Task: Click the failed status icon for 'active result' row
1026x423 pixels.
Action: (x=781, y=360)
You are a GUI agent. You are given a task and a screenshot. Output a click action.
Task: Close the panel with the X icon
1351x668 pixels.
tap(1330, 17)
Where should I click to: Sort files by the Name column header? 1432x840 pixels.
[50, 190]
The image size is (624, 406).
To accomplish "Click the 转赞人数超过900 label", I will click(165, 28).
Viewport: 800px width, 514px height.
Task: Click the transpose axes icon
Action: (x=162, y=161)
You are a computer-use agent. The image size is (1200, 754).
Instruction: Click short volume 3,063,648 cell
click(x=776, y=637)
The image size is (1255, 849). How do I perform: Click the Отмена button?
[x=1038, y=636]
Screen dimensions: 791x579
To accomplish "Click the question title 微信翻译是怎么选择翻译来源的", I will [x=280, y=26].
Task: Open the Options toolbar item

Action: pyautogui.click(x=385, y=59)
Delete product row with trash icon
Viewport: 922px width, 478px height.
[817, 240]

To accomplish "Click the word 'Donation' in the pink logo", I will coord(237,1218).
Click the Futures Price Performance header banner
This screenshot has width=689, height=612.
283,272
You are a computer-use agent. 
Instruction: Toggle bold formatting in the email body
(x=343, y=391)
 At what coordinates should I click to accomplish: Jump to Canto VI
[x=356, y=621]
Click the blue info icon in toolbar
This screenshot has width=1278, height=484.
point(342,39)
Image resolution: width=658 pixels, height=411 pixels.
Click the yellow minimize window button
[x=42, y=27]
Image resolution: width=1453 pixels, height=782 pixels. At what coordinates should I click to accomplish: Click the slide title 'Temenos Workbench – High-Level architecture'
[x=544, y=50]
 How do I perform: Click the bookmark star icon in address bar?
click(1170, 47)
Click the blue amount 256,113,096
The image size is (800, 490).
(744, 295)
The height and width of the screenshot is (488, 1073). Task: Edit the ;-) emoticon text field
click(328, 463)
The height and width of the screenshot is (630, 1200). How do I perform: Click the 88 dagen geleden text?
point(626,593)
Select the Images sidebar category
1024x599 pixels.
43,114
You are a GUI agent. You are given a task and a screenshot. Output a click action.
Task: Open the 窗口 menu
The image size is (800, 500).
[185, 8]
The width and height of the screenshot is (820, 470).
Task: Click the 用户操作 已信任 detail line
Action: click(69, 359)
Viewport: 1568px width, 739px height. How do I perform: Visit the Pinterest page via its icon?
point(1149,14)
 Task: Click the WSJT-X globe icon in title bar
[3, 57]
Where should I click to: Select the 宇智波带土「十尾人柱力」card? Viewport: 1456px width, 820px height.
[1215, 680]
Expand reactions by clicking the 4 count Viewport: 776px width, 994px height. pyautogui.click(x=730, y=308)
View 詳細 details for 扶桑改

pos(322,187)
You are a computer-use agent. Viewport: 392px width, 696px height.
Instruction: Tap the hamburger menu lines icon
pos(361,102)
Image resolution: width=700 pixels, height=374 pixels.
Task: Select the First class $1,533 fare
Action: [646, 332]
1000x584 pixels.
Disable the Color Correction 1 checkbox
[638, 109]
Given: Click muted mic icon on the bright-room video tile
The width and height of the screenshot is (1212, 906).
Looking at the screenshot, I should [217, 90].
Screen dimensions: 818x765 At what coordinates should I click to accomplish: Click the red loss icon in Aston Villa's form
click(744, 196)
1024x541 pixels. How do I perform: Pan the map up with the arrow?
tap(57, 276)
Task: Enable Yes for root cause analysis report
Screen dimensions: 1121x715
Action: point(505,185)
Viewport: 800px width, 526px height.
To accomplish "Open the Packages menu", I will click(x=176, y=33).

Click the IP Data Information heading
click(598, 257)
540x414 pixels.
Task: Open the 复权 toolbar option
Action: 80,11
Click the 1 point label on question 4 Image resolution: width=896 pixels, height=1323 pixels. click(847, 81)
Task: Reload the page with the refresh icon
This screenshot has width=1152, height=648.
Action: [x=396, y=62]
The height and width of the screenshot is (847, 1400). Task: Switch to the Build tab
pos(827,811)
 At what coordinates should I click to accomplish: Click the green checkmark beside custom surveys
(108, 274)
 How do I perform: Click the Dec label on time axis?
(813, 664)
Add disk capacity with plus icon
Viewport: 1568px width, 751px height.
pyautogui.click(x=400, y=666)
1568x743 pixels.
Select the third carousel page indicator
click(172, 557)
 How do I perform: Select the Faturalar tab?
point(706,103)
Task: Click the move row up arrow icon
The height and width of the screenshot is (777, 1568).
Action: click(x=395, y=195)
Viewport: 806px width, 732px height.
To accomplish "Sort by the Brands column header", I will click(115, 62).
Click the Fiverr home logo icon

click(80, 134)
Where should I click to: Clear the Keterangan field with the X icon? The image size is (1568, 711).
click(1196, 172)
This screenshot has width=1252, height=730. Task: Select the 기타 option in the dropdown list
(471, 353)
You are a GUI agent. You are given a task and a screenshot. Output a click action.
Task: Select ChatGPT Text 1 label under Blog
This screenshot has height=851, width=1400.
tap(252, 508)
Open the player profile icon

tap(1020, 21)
============
▶ **Assignment**: Each entry above is to be copied out exactly as written.

▶ **Answer**:
Task: Click the failed status icon for 'active result' row
1026x423 pixels.
Action: (x=781, y=360)
You are a GUI agent. You are given a task and a screenshot. Output a click action.
Task: Close the panel with the X icon
1351x668 pixels.
tap(1330, 17)
Where should I click to: Sort files by the Name column header? 1432x840 pixels.
[50, 190]
The image size is (624, 406).
To accomplish "Click the 转赞人数超过900 label", I will click(165, 28).
Viewport: 800px width, 514px height.
Task: Click the transpose axes icon
Action: (x=162, y=161)
You are a computer-use agent. The image size is (1200, 754).
Instruction: Click short volume 3,063,648 cell
click(x=776, y=637)
The image size is (1255, 849). How do I perform: Click the Отмена button?
[x=1038, y=636]
Screen dimensions: 791x579
To accomplish "Click the question title 微信翻译是怎么选择翻译来源的", I will [x=280, y=26].
Task: Open the Options toolbar item

Action: pyautogui.click(x=385, y=59)
Delete product row with trash icon
Viewport: 922px width, 478px height.
[817, 240]

To accomplish "Click the word 'Donation' in the pink logo", I will coord(237,1218).
Click the Futures Price Performance header banner
This screenshot has width=689, height=612.
283,272
You are a computer-use agent. 
Instruction: Toggle bold formatting in the email body
(x=343, y=391)
 At what coordinates should I click to accomplish: Jump to Canto VI
[x=356, y=621]
Click the blue info icon in toolbar
This screenshot has width=1278, height=484.
point(342,39)
Image resolution: width=658 pixels, height=411 pixels.
Click the yellow minimize window button
[x=42, y=27]
Image resolution: width=1453 pixels, height=782 pixels. At what coordinates should I click to accomplish: Click the slide title 'Temenos Workbench – High-Level architecture'
[x=544, y=50]
 How do I perform: Click the bookmark star icon in address bar?
click(1170, 47)
Click the blue amount 256,113,096
The image size is (800, 490).
(744, 295)
The height and width of the screenshot is (488, 1073). Task: Edit the ;-) emoticon text field
click(328, 463)
The height and width of the screenshot is (630, 1200). How do I perform: Click the 88 dagen geleden text?
point(626,593)
Select the Images sidebar category
1024x599 pixels.
43,114
You are a GUI agent. You are given a task and a screenshot. Output a click action.
Task: Open the 窗口 menu
The image size is (800, 500).
[185, 8]
The width and height of the screenshot is (820, 470).
Task: Click the 用户操作 已信任 detail line
Action: click(69, 359)
Viewport: 1568px width, 739px height. How do I perform: Visit the Pinterest page via its icon?
point(1149,14)
 Task: Click the WSJT-X globe icon in title bar
[3, 57]
Where should I click to: Select the 宇智波带土「十尾人柱力」card? Viewport: 1456px width, 820px height.
[1215, 680]
Expand reactions by clicking the 4 count Viewport: 776px width, 994px height. pyautogui.click(x=730, y=308)
View 詳細 details for 扶桑改

pos(322,187)
You are a computer-use agent. Viewport: 392px width, 696px height.
Instruction: Tap the hamburger menu lines icon
pos(361,102)
Image resolution: width=700 pixels, height=374 pixels.
Task: Select the First class $1,533 fare
Action: [646, 332]
1000x584 pixels.
Disable the Color Correction 1 checkbox
[638, 109]
Given: Click muted mic icon on the bright-room video tile
The width and height of the screenshot is (1212, 906).
Looking at the screenshot, I should [217, 90].
Screen dimensions: 818x765 At what coordinates should I click to accomplish: Click the red loss icon in Aston Villa's form
click(744, 196)
1024x541 pixels. How do I perform: Pan the map up with the arrow?
tap(57, 276)
Task: Enable Yes for root cause analysis report
Screen dimensions: 1121x715
Action: point(505,185)
Viewport: 800px width, 526px height.
To accomplish "Open the Packages menu", I will click(x=176, y=33).

Click the IP Data Information heading
click(598, 257)
540x414 pixels.
Task: Open the 复权 toolbar option
Action: 80,11
Click the 1 point label on question 4 Image resolution: width=896 pixels, height=1323 pixels. click(847, 81)
Task: Reload the page with the refresh icon
This screenshot has width=1152, height=648.
Action: [x=396, y=62]
The height and width of the screenshot is (847, 1400). Task: Switch to the Build tab
pos(827,811)
 At what coordinates should I click to accomplish: Click the green checkmark beside custom surveys
(108, 274)
 How do I perform: Click the Dec label on time axis?
(813, 664)
Add disk capacity with plus icon
Viewport: 1568px width, 751px height.
pyautogui.click(x=400, y=666)
1568x743 pixels.
Select the third carousel page indicator
click(172, 557)
 How do I perform: Select the Faturalar tab?
point(706,103)
Task: Click the move row up arrow icon
The height and width of the screenshot is (777, 1568).
Action: click(x=395, y=195)
Viewport: 806px width, 732px height.
To accomplish "Sort by the Brands column header", I will click(115, 62).
Click the Fiverr home logo icon

click(80, 134)
Where should I click to: Clear the Keterangan field with the X icon? The image size is (1568, 711).
click(1196, 172)
This screenshot has width=1252, height=730. Task: Select the 기타 option in the dropdown list
(471, 353)
You are a GUI agent. You are given a task and a screenshot. Output a click action.
Task: Select ChatGPT Text 1 label under Blog
This screenshot has height=851, width=1400.
tap(252, 508)
Open the player profile icon

tap(1020, 21)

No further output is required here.